## EXERCISE
Please write the next part of the passage on heat loss and Newton's law of cooling, picking up after its final sentence.

## SELECTED PASSAGE

Your question cannot be answered in its present form. The RHS is simply the heat flux out of the system, and that will be different depending on what your system is surrounded by and how those surroundings respond to having the temperature of their boundary raised.

A rough solution is afforded by something like Newton's law of cooling: this describes the $J$ as being proportional to the temperature difference between the body and the "ambient" (i.e. many diffusion lengths into the surrounding material). So, if your heat content is linear over your temperature range of interest, so $U = \sigma T$, where $\sigma$ is your system's heat capacity, and if $k$ is the constant in Newton's law of cooling then:

$$\sigma \,{\rm d}_t \Delta U = - k\, \Delta U$$

where $\Delta U$ is the temperature difference between your body and the "ambient", whence $\Delta U(t) = \Delta U(0) \exp(-k\,t/\,\sigma)$. You would put your experimental data in for $U(T)$ instead of my simple $\sigma\,T$ into the above differential equation and solve accordingly. $k$ is highly dependent on what surrounds your body. Some insulating materials / boundary conditions will keep $k$ very small, maybe even effectively nought depending on what timescales / temperature scales you want your simulation to be good for. Other materials are excellent heat conductors and will give a very high $k$. So you see you need to know a great deal more about the surroundings of your body to make headway with your analysis.

## INFORMATION SHOWN
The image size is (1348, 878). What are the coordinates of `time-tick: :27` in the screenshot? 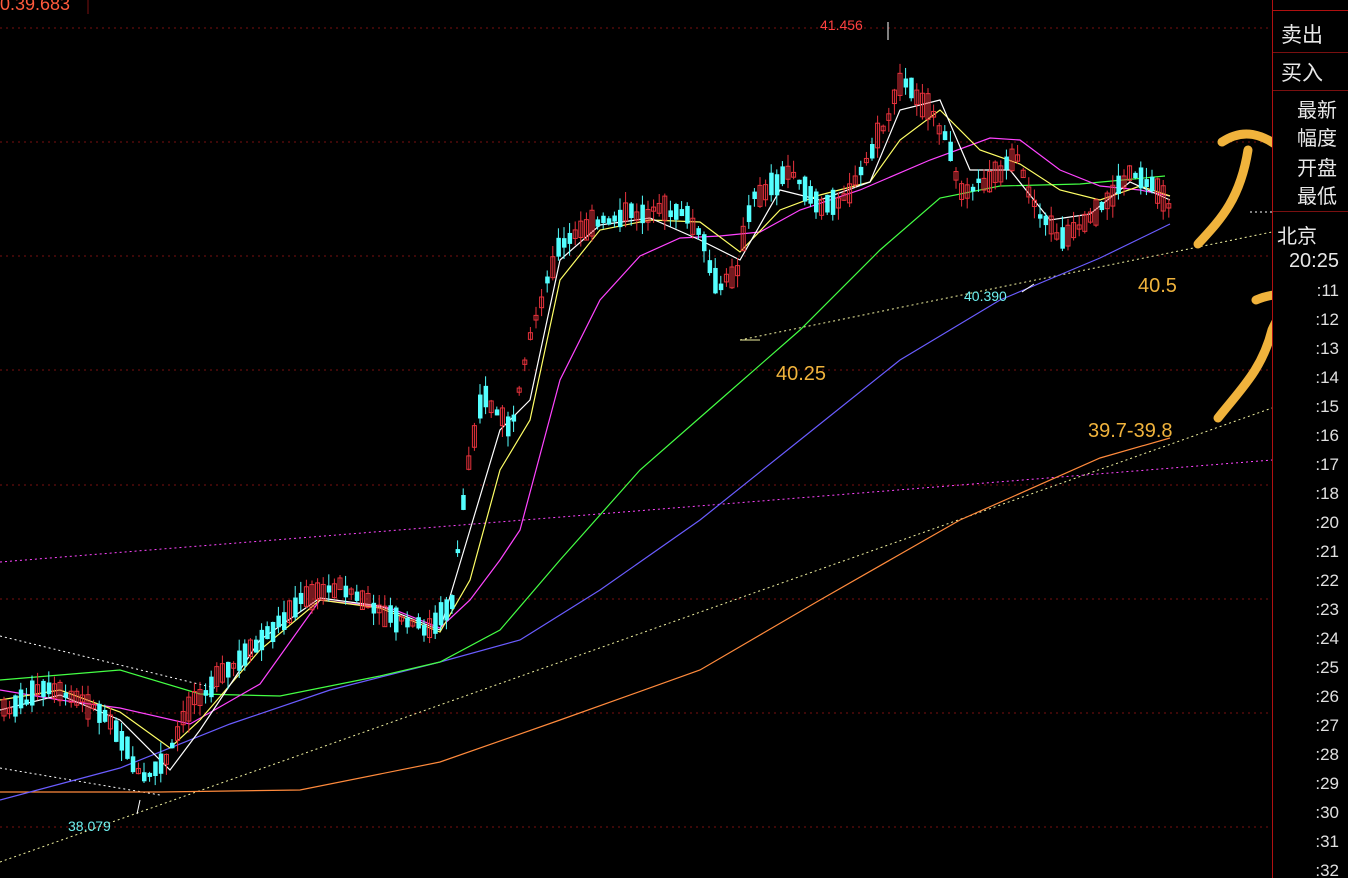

## OUTPUT FOR THIS EXERCISE
Another level of sophistication is to think of the body and surroundings not as "lumped" elements each with a uniform temperature throughout each of them and account for diffustion. Then your equation becomes a partial DE for a scalar temperature field:

$$\nabla\cdot \vec{J}(\vec{r},t) = -\partial_t U(\vec{r},t)$$

You get this equation by replacing the LHS of your equation with the volume integral of $U(\vec{r},t)$ where $U(\vec{r},t)$ is a scalar field describing the heat content per unit volume. Then the time rate of change of this quantity is the surface integral $\oint_S \vec{J} \cdot \hat{\vec{n}} \,{\rm d}S$ of the heat flux in through the surface at the boundary of the volume. The convert the surface integral to a volume integral by Gauss's divergence threorem. I.e. here is where you would put in your experimental data $U(T(\vec{r},t))$. The "localised" Newton's law of cooling is then $ \vec{J} = -\kappa \nabla T(\vec{r},t)$ where $\kappa$ is the materials heat conductivity and, if you approximate $U(\vec{r},t) = \rho\,\sigma\,T(\vec{r},t)$ where now $\sigma$ is the mass-specific heat capacity and $\rho$ the density, we get the diffusion equation for homogeneous mediums:

$$\kappa \nabla^2 T - \sigma\,\rho\, T = 0$$

which is the diffusion equation. You then solve this equation for two mediums: your object, embedded in an infinite other representing the surroundings. The boundary conditions are that $T$ and the normal to surface component of $\kappa \nabla T$ must be continuous across the boundary (the latter is just conservation of heat flux across the boundary).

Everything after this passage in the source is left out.